> [Material to process]:
########

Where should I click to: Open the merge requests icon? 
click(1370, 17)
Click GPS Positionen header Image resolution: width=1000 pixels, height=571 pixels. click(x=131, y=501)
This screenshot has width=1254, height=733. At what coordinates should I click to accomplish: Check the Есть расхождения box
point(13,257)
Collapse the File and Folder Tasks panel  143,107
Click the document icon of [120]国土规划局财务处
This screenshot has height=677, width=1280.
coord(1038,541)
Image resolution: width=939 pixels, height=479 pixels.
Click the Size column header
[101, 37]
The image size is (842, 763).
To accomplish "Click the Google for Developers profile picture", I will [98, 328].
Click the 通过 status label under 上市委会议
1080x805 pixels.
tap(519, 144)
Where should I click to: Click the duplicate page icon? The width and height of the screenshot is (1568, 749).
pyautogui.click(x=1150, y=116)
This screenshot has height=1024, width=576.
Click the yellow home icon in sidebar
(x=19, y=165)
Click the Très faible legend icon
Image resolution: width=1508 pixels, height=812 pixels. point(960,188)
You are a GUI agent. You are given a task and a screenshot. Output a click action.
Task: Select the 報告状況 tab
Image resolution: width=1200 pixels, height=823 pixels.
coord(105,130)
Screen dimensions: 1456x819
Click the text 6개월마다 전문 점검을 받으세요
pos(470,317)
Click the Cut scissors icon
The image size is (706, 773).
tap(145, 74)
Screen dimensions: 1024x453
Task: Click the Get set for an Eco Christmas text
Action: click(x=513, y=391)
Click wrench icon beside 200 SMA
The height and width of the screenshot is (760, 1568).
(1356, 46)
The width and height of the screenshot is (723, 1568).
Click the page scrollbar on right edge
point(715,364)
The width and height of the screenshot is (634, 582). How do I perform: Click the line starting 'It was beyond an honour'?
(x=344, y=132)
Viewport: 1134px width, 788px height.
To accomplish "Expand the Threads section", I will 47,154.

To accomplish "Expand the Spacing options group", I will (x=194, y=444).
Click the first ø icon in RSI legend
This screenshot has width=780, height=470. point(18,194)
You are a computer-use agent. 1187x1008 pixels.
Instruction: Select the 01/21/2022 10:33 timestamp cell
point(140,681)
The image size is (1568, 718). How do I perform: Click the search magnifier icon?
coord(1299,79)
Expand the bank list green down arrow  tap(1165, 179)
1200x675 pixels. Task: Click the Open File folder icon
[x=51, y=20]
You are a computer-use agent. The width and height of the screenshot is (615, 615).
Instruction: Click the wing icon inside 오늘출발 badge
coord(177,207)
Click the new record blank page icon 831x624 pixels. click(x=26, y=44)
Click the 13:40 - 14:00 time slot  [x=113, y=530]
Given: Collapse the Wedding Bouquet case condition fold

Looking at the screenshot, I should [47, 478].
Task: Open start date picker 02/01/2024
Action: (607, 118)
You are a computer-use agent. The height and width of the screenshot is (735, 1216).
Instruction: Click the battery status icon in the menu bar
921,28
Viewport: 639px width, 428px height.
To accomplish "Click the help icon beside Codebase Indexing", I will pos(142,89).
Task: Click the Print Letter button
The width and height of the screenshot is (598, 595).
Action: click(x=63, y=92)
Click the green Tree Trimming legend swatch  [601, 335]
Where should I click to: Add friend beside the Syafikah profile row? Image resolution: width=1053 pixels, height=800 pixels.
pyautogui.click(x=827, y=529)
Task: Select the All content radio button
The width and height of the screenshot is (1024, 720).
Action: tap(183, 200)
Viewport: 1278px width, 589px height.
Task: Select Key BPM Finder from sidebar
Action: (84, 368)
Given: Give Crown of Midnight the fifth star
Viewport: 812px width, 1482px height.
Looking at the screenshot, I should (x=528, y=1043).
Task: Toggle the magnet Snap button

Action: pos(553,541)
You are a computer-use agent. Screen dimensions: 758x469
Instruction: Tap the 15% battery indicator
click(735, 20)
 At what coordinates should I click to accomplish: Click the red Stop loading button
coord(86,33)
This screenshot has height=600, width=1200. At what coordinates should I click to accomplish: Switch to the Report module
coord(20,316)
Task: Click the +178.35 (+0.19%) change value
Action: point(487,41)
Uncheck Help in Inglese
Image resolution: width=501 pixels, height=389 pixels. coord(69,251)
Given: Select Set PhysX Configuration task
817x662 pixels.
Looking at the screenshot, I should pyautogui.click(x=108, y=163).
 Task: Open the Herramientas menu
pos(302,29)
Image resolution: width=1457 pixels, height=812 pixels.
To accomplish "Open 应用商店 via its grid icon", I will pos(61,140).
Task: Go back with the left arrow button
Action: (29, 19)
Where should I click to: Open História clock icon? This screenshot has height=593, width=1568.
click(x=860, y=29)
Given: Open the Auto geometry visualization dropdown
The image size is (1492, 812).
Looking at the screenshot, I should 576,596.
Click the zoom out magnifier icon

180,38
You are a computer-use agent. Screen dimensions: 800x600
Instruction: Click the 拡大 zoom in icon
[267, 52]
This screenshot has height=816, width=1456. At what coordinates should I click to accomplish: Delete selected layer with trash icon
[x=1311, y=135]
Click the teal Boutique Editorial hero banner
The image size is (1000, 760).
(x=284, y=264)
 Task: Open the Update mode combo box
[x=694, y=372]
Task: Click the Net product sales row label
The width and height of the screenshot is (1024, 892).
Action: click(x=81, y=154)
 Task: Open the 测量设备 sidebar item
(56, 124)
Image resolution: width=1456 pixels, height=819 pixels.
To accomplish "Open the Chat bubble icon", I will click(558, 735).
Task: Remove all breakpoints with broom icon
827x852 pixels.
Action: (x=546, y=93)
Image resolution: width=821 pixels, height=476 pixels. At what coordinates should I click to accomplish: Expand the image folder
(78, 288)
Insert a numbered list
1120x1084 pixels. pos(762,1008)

########

> [Task objective]: Each line above that contains the word "label" should be returned.

> [Response]:
Click the 通过 status label under 上市委会议
Task: Click the Net product sales row label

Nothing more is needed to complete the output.